··· Extract provided
Three influential cards have always played well in Pakistan’s political arena: Sunni Islam, the army and patriotism. Being a Sunni Muslim makes you powerful and provides a deep sense of being an extraordinary Pakistani. You can evade taxes, steal electricity from a neighbor, raise the price of food during the Muslim festival of Ramadan, throw garbage in the street (especially during Eid), block roads or even vandalize your fellow Pakistani’s property in protest against Koran desecration in Europe. Pakistani Christians often suffer at the hands of their fellow Pakistanis whenever an anti-Islamist incident occurs in Europe. The attack Wednesday on a predominantly Christian area in Faisalabad was triggered by religious zealots accusing a local Christian family of desecrating the Koran). It doesn’t matter at all. You will still be considered a good Muslim.

Aligning with the military or having close ties to it naturally makes you a hardcore Pakistani and staunch opponent of Pakistan’s arch-rival India, Hindus and Jews. Pakistani school textbooks depict India, Hindus, Jews and the West as enemies of Pakistan and Islam. Regardless of the country’s weak economy and reliance on the International Monetary Fund even today. If you’re pro-army, it doesn’t matter whether you keep unlicensed weapons, engage in smuggling, corruption, tax evasion or mistreat your neighbors.

What it means to be a patriotic Pakistani

However, to be considered a true patriotic Pakistani, one must not only discredit the country’s vulnerable communities, particularly religious or ethnic minorities struggling for their fundamental rights but must also have deep respect for the other two powerful forces: the army and Sunni Islam.

Pakistan was apparently established based on the two-nation theory, which supported dividing United India into Pakistan and India officially based on the ideology of Islam and Hinduism. But who would have thought this complex South Asian nation of 230 million people would one day ideologically be divided into dozens of ideologies based on ethnic and religious grounds?

In fact, divisions were seen soon after the partition. After the country’s emergence in August 1947, for many years, politicians, scholars and intellectuals fought whether Pakistan’s founding father, Muhammad Ali Jinnah, was secular or not. The supporters of Islamization argue that Pakistan was founded as a Muslim state and that Jinnah wanted a purely Islamic State. Others insist that Jinnah wanted an independent state with quality education, gender equality and equal rights for minorities, but not a secular state.
······
**Prompt a:**
Print unchanged every line of the records from the one containing "Task: Click the Microsoft" down to the one containing "Looking at the screenshot, I should tap(41, 553).", with both of those lines included.
··· Raw records
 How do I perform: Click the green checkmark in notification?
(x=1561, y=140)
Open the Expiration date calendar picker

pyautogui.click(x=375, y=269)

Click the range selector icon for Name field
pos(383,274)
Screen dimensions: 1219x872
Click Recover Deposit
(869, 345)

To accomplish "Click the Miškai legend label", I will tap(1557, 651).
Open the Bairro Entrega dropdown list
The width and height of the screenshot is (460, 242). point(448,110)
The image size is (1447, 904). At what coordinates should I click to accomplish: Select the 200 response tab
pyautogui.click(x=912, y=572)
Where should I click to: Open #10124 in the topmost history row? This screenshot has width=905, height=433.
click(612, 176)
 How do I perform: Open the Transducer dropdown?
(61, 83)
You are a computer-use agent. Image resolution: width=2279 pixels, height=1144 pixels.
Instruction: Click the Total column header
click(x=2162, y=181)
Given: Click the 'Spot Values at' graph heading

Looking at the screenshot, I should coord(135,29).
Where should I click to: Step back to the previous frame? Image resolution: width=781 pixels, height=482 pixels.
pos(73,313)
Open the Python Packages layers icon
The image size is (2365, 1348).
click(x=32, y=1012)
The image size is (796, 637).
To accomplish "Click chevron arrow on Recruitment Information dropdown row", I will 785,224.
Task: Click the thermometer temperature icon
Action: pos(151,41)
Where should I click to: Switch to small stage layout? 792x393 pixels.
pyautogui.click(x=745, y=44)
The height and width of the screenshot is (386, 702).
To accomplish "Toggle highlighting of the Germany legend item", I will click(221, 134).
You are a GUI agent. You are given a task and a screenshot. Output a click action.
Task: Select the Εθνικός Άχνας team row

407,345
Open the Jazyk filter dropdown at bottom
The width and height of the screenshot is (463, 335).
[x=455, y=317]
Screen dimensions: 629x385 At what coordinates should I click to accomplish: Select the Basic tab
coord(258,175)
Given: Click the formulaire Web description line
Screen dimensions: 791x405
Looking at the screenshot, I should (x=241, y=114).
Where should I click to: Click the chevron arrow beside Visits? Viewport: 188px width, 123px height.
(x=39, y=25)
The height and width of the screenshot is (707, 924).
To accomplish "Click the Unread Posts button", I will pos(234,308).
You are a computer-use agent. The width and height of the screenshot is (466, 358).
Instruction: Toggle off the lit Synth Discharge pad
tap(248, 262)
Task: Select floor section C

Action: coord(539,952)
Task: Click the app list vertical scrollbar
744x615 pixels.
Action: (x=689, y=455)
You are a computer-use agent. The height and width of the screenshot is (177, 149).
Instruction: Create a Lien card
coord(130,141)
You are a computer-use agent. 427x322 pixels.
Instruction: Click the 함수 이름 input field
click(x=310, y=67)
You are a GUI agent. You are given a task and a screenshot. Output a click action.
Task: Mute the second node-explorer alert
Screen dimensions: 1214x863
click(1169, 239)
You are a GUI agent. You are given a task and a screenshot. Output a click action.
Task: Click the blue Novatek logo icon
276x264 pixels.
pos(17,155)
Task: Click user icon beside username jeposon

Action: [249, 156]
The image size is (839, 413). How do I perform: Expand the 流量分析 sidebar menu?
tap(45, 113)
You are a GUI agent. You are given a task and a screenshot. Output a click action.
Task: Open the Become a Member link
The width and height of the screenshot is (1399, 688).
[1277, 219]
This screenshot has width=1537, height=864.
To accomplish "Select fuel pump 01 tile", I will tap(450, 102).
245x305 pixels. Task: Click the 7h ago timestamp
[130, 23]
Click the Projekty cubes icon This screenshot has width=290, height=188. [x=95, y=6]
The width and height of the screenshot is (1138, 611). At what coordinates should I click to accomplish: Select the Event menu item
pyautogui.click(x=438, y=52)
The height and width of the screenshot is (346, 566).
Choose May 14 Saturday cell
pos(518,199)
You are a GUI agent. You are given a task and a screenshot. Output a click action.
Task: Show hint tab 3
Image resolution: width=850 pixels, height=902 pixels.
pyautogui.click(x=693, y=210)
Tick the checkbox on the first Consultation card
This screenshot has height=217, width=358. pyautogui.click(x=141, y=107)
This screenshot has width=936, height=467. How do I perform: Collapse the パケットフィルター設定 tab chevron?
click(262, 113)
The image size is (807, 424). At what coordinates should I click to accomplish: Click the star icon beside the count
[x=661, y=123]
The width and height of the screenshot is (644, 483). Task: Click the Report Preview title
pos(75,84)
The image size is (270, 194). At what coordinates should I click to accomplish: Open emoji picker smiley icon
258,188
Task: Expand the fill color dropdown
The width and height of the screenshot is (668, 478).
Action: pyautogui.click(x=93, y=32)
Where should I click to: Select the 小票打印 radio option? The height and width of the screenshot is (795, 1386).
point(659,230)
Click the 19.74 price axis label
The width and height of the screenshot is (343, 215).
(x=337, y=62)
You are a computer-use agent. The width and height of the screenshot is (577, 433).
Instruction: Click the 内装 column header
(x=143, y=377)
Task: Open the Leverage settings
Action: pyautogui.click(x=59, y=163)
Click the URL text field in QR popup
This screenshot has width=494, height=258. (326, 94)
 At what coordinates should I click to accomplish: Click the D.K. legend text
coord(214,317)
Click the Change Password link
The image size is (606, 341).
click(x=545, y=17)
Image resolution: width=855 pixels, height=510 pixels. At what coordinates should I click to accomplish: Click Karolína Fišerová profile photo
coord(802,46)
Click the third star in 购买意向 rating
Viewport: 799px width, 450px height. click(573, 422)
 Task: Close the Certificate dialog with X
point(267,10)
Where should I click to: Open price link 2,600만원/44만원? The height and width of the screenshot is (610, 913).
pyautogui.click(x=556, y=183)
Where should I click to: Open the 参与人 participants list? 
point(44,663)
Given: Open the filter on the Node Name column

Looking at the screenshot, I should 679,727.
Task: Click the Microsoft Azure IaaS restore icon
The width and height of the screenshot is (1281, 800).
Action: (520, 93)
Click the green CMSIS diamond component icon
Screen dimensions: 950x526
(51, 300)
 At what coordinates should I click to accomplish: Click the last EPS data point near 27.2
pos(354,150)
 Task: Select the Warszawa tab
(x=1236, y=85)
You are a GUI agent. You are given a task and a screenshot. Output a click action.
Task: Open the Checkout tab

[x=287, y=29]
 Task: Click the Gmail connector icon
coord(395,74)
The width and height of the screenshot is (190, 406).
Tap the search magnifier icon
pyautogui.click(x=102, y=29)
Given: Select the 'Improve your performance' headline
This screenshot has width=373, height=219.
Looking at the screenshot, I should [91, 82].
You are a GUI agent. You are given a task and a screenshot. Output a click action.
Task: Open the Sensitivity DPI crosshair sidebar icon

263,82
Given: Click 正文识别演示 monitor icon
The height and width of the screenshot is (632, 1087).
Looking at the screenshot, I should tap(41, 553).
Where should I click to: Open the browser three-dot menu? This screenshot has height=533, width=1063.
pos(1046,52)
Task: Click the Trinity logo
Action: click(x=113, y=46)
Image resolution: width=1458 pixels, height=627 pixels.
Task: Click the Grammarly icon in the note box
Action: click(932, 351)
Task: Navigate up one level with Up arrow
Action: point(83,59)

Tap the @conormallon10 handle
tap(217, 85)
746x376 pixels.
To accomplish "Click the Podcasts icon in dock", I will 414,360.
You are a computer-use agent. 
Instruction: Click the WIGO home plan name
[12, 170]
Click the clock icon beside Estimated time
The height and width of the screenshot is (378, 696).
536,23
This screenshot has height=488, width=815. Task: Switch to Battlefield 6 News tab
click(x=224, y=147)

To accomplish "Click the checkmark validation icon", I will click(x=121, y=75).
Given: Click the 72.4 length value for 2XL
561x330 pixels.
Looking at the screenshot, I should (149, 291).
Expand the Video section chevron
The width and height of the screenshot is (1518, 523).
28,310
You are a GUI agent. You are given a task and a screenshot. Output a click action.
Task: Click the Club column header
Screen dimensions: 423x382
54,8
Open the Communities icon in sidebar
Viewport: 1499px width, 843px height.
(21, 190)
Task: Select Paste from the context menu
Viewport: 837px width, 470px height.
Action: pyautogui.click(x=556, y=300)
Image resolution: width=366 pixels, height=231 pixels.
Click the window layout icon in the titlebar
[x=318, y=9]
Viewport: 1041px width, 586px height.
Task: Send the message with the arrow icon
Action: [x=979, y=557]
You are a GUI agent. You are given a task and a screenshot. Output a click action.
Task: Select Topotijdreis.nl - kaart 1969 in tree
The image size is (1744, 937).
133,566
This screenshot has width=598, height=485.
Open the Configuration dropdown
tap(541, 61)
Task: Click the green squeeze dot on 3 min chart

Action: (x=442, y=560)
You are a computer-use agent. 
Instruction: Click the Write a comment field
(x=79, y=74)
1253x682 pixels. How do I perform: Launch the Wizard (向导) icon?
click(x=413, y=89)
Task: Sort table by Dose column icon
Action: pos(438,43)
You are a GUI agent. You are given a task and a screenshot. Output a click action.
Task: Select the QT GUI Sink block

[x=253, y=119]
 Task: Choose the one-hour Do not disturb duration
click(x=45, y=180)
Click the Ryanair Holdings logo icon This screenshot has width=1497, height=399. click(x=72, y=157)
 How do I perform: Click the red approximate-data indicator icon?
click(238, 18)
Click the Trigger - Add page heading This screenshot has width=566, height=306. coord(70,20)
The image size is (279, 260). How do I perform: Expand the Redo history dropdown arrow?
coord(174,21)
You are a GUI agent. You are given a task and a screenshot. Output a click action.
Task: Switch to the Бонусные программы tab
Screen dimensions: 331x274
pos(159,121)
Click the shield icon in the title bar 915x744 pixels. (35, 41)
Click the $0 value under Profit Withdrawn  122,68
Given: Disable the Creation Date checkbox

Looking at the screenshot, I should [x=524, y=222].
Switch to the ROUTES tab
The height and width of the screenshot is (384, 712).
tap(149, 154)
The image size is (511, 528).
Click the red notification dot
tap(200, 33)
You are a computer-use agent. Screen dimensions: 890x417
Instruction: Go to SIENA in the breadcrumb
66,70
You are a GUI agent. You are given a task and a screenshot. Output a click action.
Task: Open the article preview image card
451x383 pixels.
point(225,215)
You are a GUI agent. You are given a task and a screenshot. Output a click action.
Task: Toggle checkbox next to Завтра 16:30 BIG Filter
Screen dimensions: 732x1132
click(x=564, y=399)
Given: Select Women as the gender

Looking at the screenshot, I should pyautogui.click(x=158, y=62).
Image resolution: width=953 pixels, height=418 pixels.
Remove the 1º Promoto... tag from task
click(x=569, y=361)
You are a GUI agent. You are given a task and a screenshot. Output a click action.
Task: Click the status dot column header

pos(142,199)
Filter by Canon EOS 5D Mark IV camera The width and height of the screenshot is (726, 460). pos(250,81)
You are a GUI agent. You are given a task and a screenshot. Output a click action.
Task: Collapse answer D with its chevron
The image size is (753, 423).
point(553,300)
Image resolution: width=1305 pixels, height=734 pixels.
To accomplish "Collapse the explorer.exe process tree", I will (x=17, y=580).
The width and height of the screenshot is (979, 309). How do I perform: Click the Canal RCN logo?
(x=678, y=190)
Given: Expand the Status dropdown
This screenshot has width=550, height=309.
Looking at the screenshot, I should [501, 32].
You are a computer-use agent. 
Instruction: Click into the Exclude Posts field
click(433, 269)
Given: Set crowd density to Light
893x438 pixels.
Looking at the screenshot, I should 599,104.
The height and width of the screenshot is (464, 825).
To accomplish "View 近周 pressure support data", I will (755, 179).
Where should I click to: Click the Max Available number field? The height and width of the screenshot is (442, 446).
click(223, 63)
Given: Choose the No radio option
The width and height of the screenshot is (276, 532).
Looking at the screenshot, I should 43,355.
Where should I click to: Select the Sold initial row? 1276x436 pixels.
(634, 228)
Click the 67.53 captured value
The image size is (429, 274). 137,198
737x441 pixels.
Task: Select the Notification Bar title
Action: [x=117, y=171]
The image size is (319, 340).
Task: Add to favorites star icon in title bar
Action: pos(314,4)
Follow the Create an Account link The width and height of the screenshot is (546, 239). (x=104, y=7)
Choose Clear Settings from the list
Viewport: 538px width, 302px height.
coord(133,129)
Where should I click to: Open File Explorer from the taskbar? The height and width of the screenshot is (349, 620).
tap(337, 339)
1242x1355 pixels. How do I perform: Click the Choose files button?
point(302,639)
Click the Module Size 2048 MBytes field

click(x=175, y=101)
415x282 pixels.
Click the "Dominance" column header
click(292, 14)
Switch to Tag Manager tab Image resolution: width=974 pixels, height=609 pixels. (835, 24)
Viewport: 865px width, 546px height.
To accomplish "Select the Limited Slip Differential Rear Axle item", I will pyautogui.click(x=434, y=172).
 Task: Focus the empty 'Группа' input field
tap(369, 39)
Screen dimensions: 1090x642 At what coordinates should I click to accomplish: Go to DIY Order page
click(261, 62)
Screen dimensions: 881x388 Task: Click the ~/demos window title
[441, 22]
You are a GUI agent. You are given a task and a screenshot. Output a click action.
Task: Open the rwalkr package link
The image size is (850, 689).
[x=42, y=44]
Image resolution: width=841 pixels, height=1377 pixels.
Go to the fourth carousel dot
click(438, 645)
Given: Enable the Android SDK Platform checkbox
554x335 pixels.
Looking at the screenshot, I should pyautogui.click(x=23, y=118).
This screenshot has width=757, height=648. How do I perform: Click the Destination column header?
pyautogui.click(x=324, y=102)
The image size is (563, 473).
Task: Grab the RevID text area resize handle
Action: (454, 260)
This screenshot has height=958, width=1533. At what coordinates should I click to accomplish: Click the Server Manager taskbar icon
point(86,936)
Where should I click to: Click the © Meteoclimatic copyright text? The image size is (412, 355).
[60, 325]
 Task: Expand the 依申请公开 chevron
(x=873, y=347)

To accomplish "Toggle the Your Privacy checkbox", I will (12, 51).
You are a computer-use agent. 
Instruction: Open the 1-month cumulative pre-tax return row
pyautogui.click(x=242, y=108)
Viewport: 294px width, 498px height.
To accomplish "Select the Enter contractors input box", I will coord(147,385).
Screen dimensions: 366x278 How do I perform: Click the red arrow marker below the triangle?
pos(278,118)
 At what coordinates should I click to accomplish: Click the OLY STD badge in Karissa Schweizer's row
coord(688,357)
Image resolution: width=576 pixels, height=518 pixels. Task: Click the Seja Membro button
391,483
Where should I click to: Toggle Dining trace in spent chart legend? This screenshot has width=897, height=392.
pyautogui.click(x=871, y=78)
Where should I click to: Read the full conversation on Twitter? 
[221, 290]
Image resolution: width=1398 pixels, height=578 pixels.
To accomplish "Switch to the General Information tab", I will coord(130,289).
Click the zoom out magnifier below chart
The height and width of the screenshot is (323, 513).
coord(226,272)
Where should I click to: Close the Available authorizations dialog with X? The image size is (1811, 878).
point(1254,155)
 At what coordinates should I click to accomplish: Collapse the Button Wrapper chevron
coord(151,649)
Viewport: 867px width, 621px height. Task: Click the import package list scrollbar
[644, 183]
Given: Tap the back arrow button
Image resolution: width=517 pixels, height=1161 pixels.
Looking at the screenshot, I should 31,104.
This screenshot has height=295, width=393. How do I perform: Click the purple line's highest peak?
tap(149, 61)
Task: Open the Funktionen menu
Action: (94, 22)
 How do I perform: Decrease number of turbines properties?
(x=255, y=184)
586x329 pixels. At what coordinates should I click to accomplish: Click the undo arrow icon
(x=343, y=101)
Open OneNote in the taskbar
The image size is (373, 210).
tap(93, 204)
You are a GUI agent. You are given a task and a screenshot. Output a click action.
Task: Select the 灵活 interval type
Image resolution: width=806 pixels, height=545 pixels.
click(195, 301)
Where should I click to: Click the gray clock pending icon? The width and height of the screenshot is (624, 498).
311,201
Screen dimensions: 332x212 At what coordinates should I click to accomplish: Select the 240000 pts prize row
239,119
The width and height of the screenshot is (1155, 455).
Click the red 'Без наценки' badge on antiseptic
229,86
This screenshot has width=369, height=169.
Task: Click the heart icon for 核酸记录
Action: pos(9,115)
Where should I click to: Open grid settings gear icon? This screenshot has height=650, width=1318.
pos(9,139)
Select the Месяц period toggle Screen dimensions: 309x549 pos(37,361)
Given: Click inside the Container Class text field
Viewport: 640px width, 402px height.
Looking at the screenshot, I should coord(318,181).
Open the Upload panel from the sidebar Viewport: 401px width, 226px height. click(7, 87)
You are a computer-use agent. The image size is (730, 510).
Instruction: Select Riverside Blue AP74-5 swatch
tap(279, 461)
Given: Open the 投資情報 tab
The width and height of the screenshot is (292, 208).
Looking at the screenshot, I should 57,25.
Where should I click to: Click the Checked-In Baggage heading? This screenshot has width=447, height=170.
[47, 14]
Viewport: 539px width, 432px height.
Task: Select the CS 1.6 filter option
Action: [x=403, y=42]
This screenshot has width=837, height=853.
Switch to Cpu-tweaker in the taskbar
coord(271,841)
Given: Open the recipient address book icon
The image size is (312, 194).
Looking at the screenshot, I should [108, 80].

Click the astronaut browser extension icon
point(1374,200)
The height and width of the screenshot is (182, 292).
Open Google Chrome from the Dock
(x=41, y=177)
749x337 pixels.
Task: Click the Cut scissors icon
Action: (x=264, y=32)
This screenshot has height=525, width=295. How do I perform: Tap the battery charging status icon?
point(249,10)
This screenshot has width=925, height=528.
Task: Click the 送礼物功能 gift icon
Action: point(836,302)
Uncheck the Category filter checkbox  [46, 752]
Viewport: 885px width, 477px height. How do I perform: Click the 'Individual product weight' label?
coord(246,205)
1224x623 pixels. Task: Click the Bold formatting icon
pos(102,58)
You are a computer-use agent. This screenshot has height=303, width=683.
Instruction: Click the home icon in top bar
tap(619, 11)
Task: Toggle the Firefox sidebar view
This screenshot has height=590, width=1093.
······
**Prompt b:**
According to the piece on Pakistan's political arena, which parties do Pakistani school textbooks depict as enemies of Pakistan and Islam? List them all.

**Written reply a:**
Task: Click the Microsoft Azure IaaS restore icon
The width and height of the screenshot is (1281, 800).
Action: (520, 93)
Click the green CMSIS diamond component icon
Screen dimensions: 950x526
(51, 300)
 At what coordinates should I click to accomplish: Click the last EPS data point near 27.2
pos(354,150)
 Task: Select the Warszawa tab
(x=1236, y=85)
You are a GUI agent. You are given a task and a screenshot. Output a click action.
Task: Open the Checkout tab

[x=287, y=29]
 Task: Click the Gmail connector icon
coord(395,74)
The width and height of the screenshot is (190, 406).
Tap the search magnifier icon
pyautogui.click(x=102, y=29)
Given: Select the 'Improve your performance' headline
This screenshot has width=373, height=219.
Looking at the screenshot, I should [91, 82].
You are a GUI agent. You are given a task and a screenshot. Output a click action.
Task: Open the Sensitivity DPI crosshair sidebar icon

263,82
Given: Click 正文识别演示 monitor icon
The height and width of the screenshot is (632, 1087).
Looking at the screenshot, I should tap(41, 553).

**Written reply b:**
India
Hindus
Jews
The West